-- start PROVIDED DATA --

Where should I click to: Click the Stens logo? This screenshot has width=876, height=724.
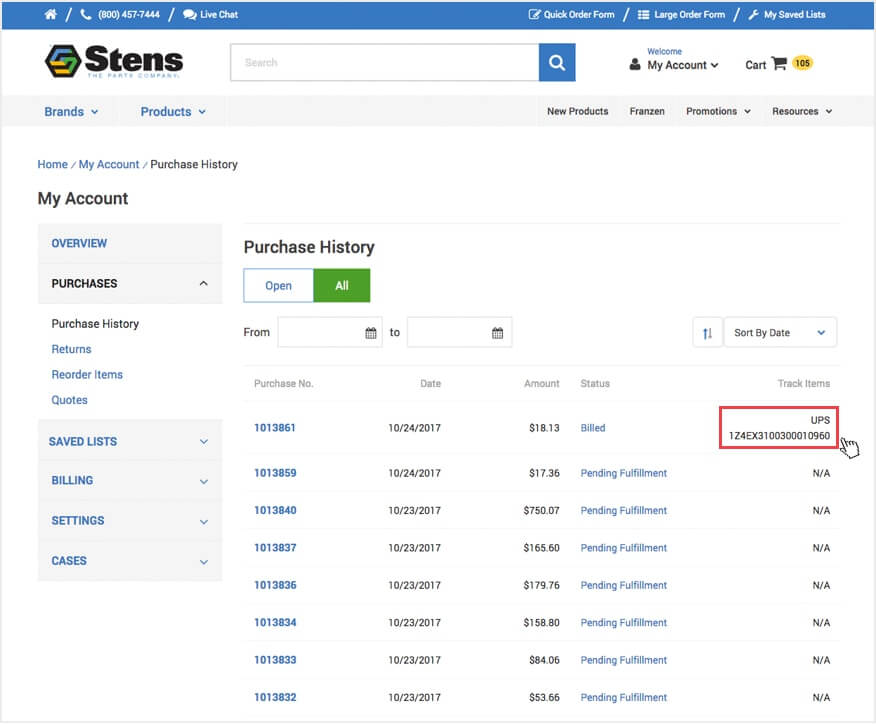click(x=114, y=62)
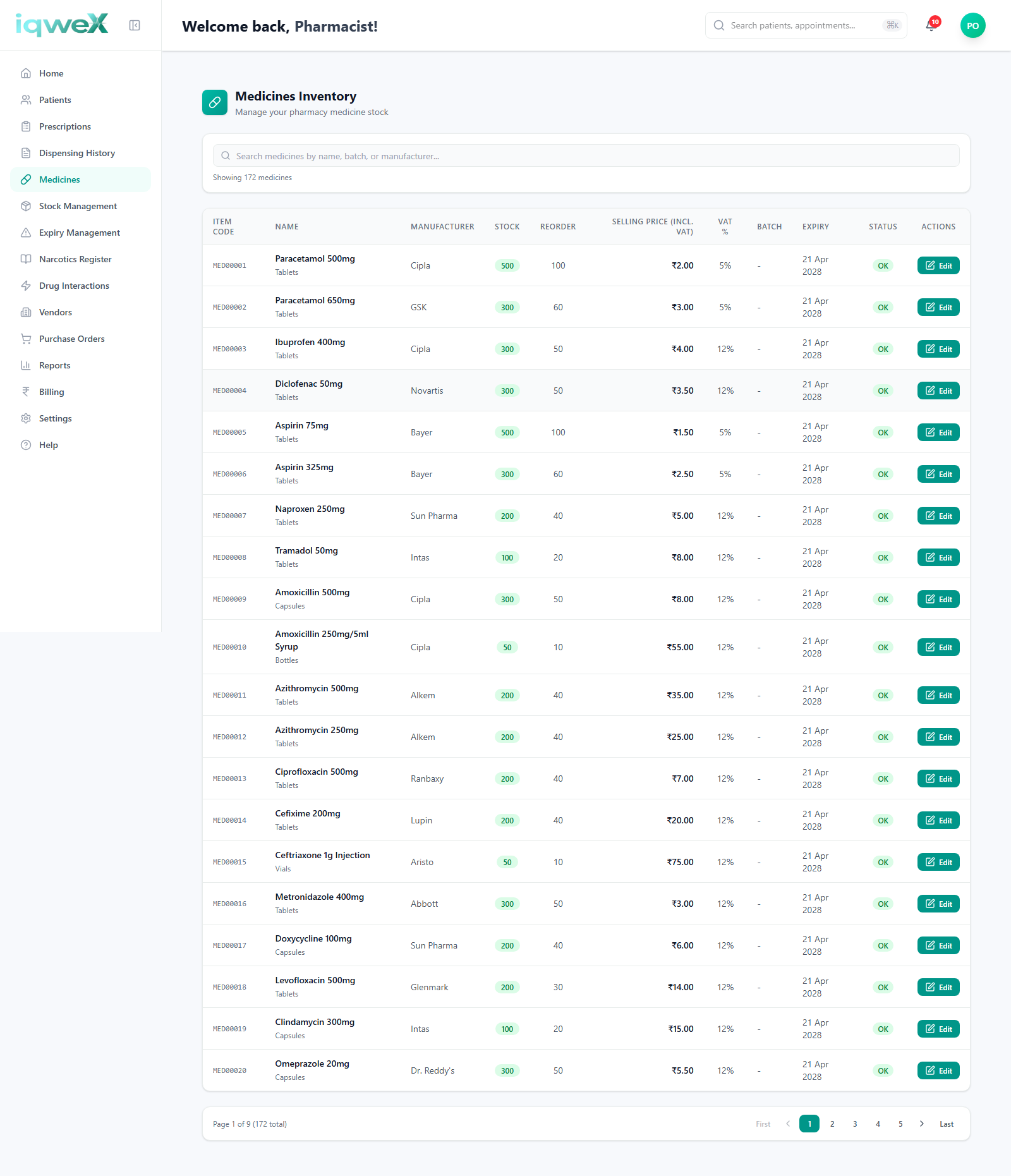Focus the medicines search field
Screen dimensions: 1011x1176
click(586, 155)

-- end PROVIDED DATA --
-- start PROVIDED DATA --

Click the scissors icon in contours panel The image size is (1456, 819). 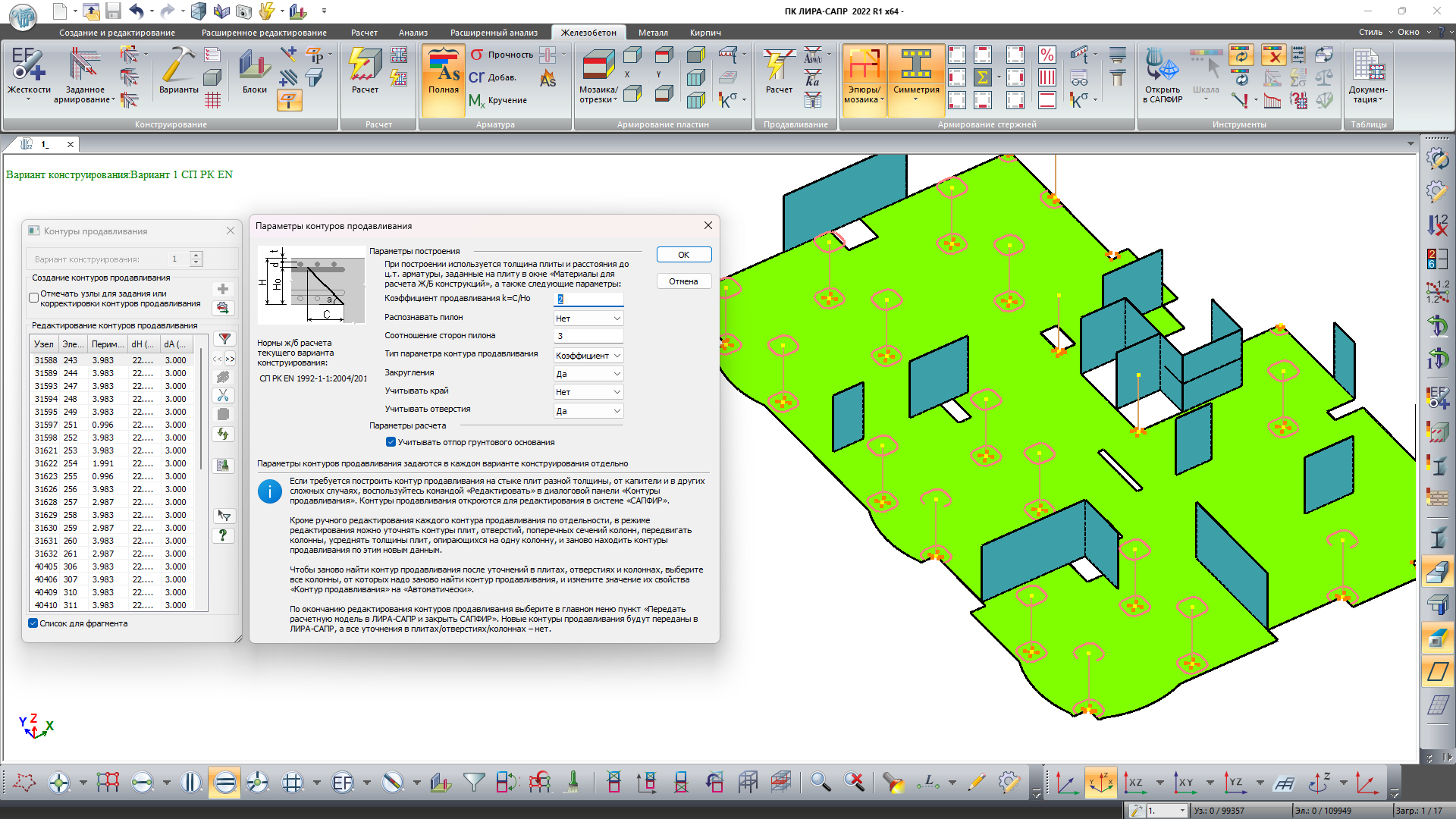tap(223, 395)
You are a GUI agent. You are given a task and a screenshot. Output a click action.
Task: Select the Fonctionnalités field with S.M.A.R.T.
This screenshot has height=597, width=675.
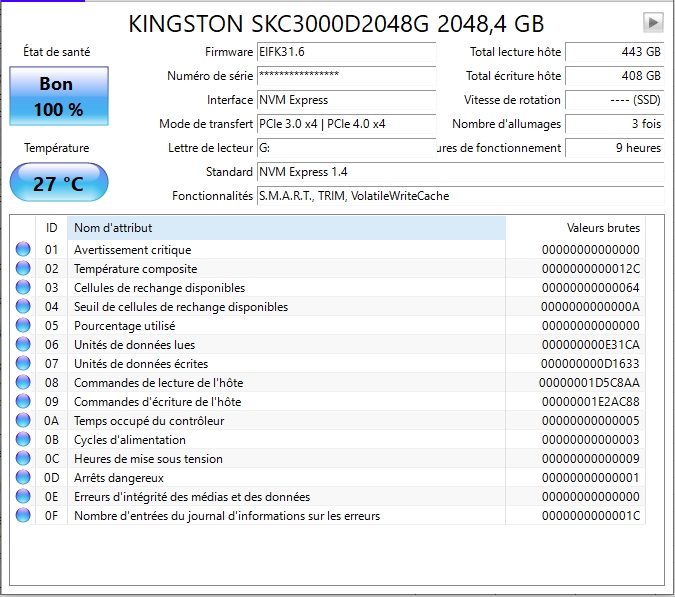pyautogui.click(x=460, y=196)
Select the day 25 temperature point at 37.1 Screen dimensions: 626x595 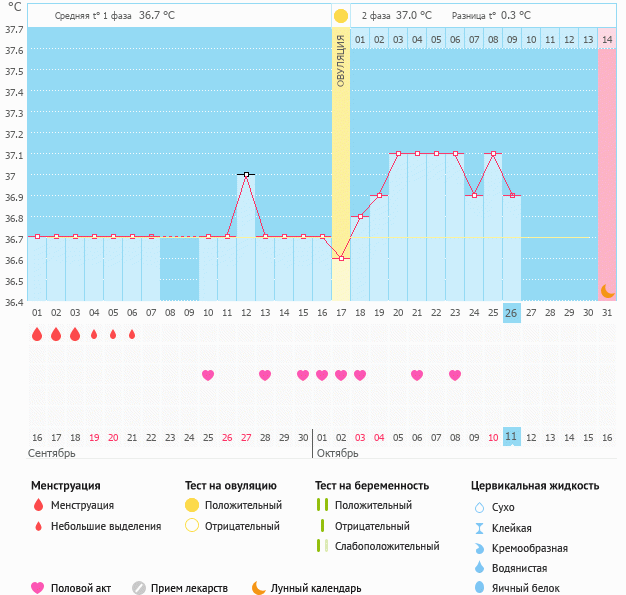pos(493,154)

-- end PROVIDED DATA --
-- start PROVIDED DATA --

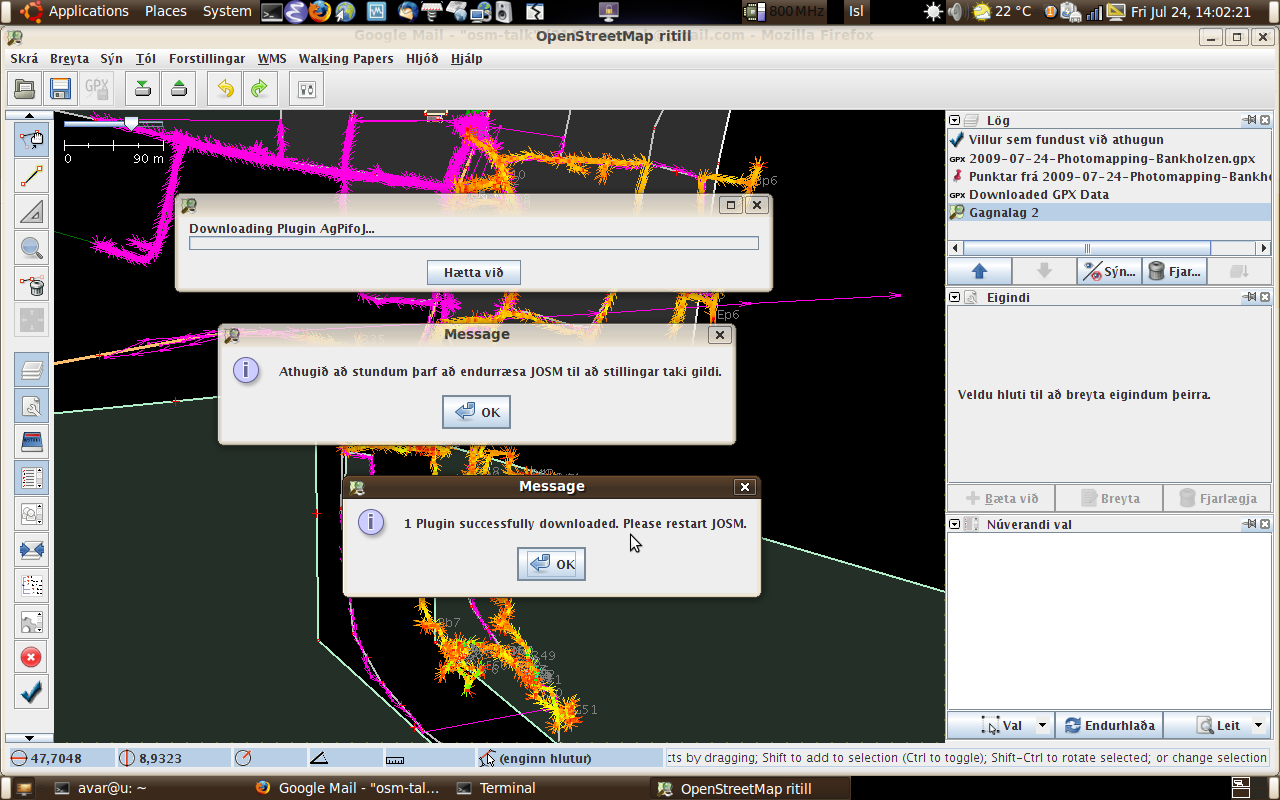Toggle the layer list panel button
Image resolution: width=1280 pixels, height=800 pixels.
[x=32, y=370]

-- end PROVIDED DATA --

PROBLEM STATEMENT –
Starting at the line containing "Where should I" and ending at the line containing "click(586, 155)", write those lines again, substituting "image" for "screenshot" and changing nothing else. Omit the pictures from your answer.

THE OUTPUT –
Where should I click to: Click the Stens logo? This image has width=876, height=724.
click(x=114, y=62)
Focus the medicines search field
Screen dimensions: 1011x1176
click(586, 155)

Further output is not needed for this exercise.